_Task directions_
Go to the line in the entries below that holds "This screenshot has width=600, height=368." and repeat exactly from there through the line that holds "The width and", inclusive.

Saved data entries

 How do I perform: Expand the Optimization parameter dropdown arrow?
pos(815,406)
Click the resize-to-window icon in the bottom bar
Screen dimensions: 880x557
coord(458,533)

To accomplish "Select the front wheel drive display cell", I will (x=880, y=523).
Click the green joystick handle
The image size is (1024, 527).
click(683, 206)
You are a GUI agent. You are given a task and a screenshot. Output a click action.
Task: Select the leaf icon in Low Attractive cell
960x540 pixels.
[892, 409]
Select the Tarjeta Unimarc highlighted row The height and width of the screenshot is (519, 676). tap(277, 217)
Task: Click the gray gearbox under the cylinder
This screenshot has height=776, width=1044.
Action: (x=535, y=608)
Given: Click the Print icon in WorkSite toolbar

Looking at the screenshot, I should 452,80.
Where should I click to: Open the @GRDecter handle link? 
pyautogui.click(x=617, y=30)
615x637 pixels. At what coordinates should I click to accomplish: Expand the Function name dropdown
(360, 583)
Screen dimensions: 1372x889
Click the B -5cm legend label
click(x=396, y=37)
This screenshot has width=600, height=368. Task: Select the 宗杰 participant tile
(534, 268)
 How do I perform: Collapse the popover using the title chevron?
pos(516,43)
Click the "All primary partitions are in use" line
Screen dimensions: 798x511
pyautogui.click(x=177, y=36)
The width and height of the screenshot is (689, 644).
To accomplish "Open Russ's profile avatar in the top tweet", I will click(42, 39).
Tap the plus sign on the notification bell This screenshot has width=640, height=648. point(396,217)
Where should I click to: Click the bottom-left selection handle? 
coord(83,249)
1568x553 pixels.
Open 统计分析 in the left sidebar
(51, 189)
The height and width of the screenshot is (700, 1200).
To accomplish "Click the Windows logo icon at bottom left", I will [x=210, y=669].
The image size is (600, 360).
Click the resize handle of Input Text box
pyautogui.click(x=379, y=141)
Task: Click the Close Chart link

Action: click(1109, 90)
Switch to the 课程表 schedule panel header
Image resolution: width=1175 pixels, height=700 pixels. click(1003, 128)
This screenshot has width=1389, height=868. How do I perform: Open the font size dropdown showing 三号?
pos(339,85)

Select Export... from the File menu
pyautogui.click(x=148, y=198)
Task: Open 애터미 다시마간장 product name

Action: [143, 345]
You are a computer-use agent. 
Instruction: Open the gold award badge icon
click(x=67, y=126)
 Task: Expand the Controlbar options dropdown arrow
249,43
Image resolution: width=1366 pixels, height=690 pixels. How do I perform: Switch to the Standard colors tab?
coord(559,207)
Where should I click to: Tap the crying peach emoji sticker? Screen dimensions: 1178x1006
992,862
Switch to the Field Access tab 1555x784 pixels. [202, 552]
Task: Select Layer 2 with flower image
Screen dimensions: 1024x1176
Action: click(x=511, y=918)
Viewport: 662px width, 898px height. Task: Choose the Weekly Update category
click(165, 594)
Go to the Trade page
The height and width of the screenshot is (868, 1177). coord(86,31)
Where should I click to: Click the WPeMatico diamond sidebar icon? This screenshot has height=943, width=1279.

_Solution to this problem_
This screenshot has width=600, height=368. Task: Select the 宗杰 participant tile
(534, 268)
 How do I perform: Collapse the popover using the title chevron?
pos(516,43)
Click the "All primary partitions are in use" line
Screen dimensions: 798x511
pyautogui.click(x=177, y=36)
The width and height of the screenshot is (689, 644).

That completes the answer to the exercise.